### [SET OF TASKS]
1 - According to the excerpt on gender-affirming care, why did Aaron and Konnoth say the UK report would have violated federal law if it had been published in the United States? Reply in one to three sentences.
2 - Pick up the text on opposition to gender-affirming care after its final sentence and keep it going.

### [EXCERPT]
But this report has been roundly criticized by many experts and did not lead to any changes in recommendations or policies by American medical associations. In a Perspectives piece in the  New England Journal of Medicine in January 2025, Daniel G. Aaron of the University of Utah and Craig Konnoth, of the University of Virginia, wrote “if it had been published in the United States, where it has been invoked frequently, it would have violated federal law because the authors failed to adhere to legal requirements protecting the integrity of the scientific process.” They detailed a list of problems with the UK report, including failing to understand the regulatory processes involved for pediatric medications, lack of peer review and transparency of authorship, and exclusion of gender-affirming care experts and patients from the review process. Strikingly, they noted that “a third of health professionals whom the authors chose to interview agreed that ‘there is no such things as a trans child.’”

What Is the Motivation Behind Opposition to Gender-Affirming Care?

One might think that all these people opposing gender-affirming care have first-hand experience with transgender and nonbinary people and therefore are acting from a sincere desire to help them. But a  Pew Research Report finds that only four-in-ten adults say they know someone who’s transgender and only 23 percent know someone who is nonbinary. Democrats are more likely to know transgender and nonbinary people than Republicans, with only 33 percent of the latter knowing a transgender person and only 16% of the latter knowing a nonbinary person. In that survey, 65 percent of adults say a person’s gender is determined by a person’s sex at birth, while only 33 percent affirm that gender and sex are different. Scientists generally view sex and gender as different concepts. In terms of sex, most people are born physically as male or female, although a small number have genital ambiguity for genetic and hormonal reasons. Gender, on the other hand, is a psychological construct. One may, for example, appear biologically male but feel female or nonbinary.

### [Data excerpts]
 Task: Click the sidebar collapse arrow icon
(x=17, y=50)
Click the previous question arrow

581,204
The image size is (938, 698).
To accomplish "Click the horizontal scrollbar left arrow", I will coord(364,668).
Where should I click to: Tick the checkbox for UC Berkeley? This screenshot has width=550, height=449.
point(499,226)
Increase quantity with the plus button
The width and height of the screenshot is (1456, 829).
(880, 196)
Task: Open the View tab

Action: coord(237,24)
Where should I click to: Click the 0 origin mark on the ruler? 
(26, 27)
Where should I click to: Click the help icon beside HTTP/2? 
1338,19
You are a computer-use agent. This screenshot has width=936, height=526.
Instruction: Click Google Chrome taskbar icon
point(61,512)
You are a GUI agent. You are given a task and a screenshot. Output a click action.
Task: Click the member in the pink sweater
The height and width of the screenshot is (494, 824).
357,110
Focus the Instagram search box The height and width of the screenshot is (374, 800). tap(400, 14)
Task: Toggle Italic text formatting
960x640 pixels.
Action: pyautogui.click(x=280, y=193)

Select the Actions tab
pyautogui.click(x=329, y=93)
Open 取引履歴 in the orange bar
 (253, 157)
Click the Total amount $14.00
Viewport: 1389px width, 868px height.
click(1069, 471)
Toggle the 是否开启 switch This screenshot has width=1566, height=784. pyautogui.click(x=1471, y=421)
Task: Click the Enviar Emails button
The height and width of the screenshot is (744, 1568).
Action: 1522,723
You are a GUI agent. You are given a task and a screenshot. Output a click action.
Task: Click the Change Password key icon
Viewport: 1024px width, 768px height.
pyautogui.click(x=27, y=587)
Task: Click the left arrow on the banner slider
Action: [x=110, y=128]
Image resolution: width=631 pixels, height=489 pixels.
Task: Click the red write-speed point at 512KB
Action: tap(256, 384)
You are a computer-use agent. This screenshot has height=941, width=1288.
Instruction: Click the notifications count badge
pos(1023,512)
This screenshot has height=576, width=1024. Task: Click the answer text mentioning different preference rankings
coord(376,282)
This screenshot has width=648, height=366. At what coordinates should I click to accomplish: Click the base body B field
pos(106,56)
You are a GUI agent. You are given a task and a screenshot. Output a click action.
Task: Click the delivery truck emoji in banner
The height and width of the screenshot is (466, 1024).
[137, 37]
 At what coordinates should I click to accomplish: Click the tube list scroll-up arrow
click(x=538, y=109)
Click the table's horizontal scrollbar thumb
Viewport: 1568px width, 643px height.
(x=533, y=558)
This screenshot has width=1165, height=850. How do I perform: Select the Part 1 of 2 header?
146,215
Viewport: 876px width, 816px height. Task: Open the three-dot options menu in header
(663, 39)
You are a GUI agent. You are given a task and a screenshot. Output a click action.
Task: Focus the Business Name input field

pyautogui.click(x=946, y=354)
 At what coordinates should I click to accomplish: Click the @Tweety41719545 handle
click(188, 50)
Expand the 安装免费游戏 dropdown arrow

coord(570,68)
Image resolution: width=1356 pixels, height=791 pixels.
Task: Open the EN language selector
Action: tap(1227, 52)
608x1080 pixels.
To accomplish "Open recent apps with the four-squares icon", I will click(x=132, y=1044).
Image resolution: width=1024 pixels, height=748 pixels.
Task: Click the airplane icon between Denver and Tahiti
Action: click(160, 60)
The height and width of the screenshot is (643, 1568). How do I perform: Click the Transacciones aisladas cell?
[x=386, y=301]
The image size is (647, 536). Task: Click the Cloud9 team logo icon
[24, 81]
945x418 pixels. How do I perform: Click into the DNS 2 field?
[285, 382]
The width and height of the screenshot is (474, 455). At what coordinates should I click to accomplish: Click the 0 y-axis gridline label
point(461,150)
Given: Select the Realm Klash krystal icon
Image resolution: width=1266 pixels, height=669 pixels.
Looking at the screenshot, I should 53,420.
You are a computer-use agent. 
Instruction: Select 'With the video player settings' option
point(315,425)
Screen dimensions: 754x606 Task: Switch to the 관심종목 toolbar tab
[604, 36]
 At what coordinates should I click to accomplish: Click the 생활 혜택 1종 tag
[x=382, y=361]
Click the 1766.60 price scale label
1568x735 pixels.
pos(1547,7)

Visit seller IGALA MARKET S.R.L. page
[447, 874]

### [ANSWERS FOR EACH ITEM]
1 - They said it would have violated federal law because its authors failed to follow the legal requirements that protect the integrity of the scientific process.

2 -
What is striking from the Pew Research Report is that most people do not know any transgender or nonbinary people, especially Republicans, who are most likely to favor laws restricting gender-affirming care. So, we know that there are fewer people who identify as transgender or nonbinary in the US than some seem to think, gender-affirming medical and surgical interventions are uncommonly given to transgender children and adolescents, people who undergo surgical transition surgery usually do not regret making that decision, gender-affirming care reduces anxiety, depression, and suicidal ideation among transgender youth, and most Americans don’t actually know anyone who is transgender or nonbinary.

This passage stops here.